Video n. 179

MTV-Player: Interactive Spatio-Temporal Exploration of Compressed Large-Scale Time-Varying Rectilinar Scalar Volumes

Jose Diaz, Fabio Marton, and Enrico Gobbetti

STAG 2019

  • Date: October 2019
  • Production: CRS4
  • Encoding: h264
  • Abstract

    We present an approach for supporting fully interactive exploration of massive time-varying rectilinear scalar volumes on commodity platforms. We decompose each frame into a forest of bricked octrees. Each brick is further subdivided into smaller blocks, which are compactly approximated by quantized variable-length sparse linear combinations of prototype blocks stored in a data-dependent dictionary learned from the input sequence.This variable bit-rate compact representation, obtained through a tolerance-driven learning and approximation process, is stored in a GPU-friendly format that supports direct adaptive streaming to the GPU with spatial and temporal random access. An adaptive compression-domain renderer closely coordinates off-line data selection, streaming, decompression, and rendering. The resulting system provides total control over the spatial and temporal dimensions of the data, supporting the same exploration metaphor as traditional video players.

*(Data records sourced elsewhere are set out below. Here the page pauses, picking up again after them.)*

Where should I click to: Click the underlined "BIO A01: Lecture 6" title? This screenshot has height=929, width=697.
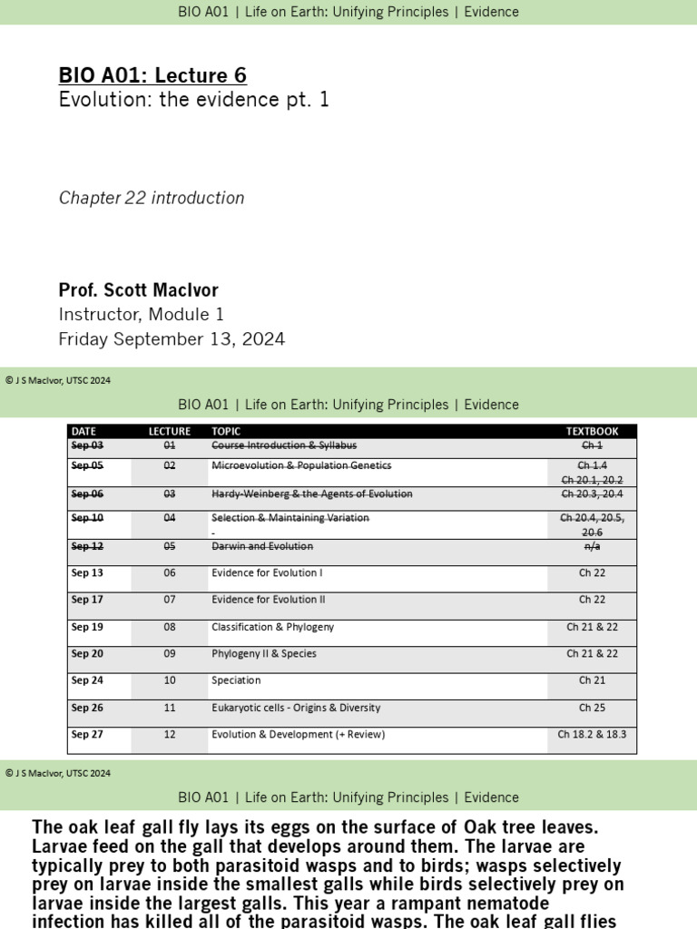152,75
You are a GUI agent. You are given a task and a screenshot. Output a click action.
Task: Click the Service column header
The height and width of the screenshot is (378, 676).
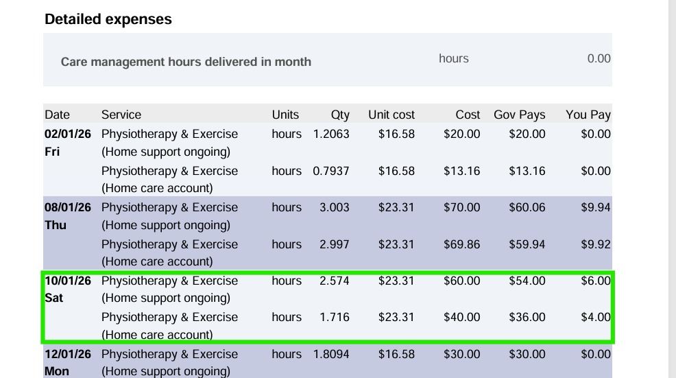121,115

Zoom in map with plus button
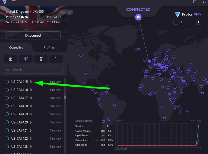tap(198, 22)
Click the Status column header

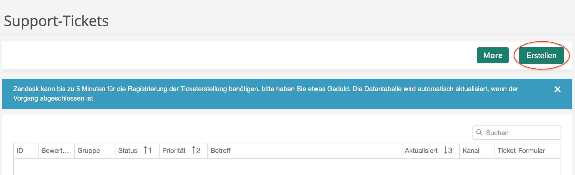click(128, 151)
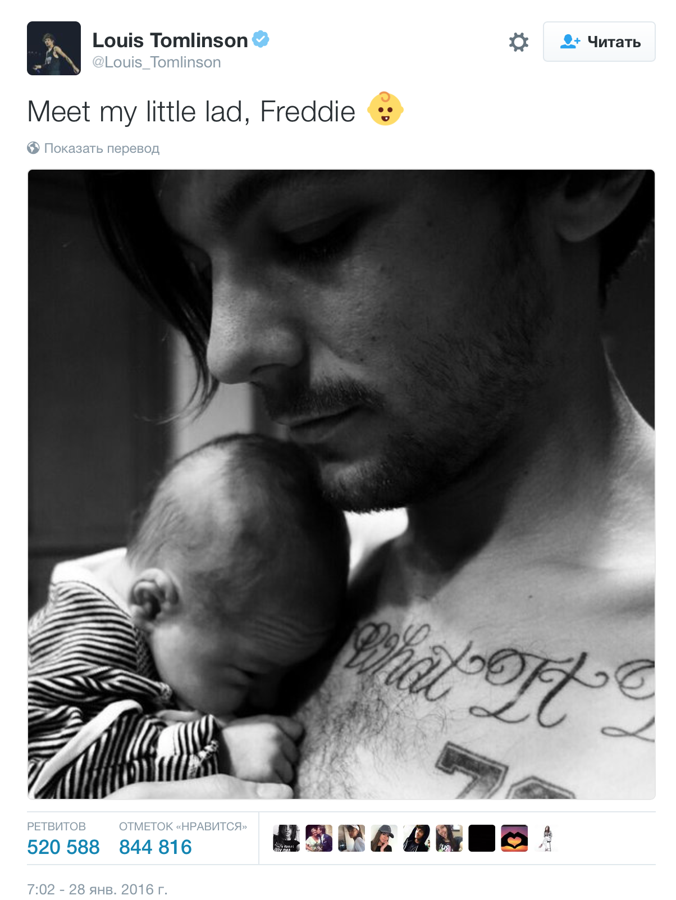Screen dimensions: 676x900
Task: Click the blue verified badge
Action: point(261,39)
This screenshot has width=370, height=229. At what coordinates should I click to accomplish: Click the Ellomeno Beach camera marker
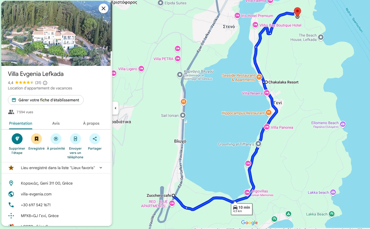pyautogui.click(x=343, y=124)
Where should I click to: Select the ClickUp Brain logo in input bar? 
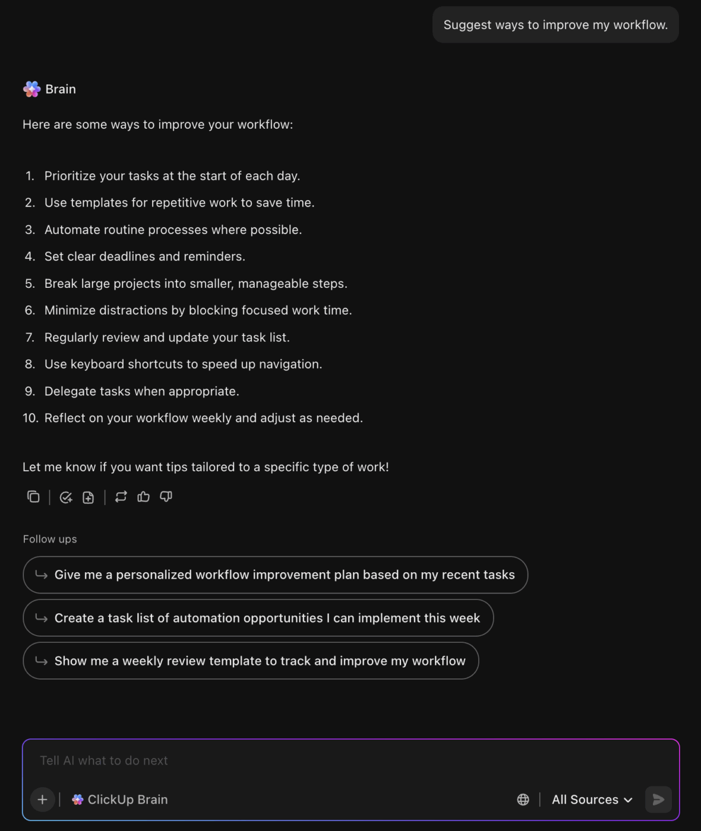(77, 800)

Since we employ a highly compressed representation, the bandwidth provided by current commodity platforms proves sufficient to fully stream and render dynamic representations without relying on partial updates, thus avoiding any unwanted dynamic effects introduced by current incremental loading approaches. Moreover, our variable-rate encoding based on sparse representations provides high-quality approximations, while offering real-time decoding and rendering performance. The quality and performance of our approach is demonstrated on massive time-varying datasets at the terascale, which are nonlinearly explored at interactive rates on a commodity graphics PC.

    Related Publications

    thumbnail
    [1] Jose Díaz, Fabio Marton, and Enrico Gobbetti. MTV-Player: Interactive Spatio-Temporal Exploration of Compressed Large-Scale Time-Varying Rectilinar Scalar Volumes. In Proc. Smart Tools and Apps for Graphics. Pages 1-10, November 2019. DOI: 10.2312/stag.20191358. Best paper award.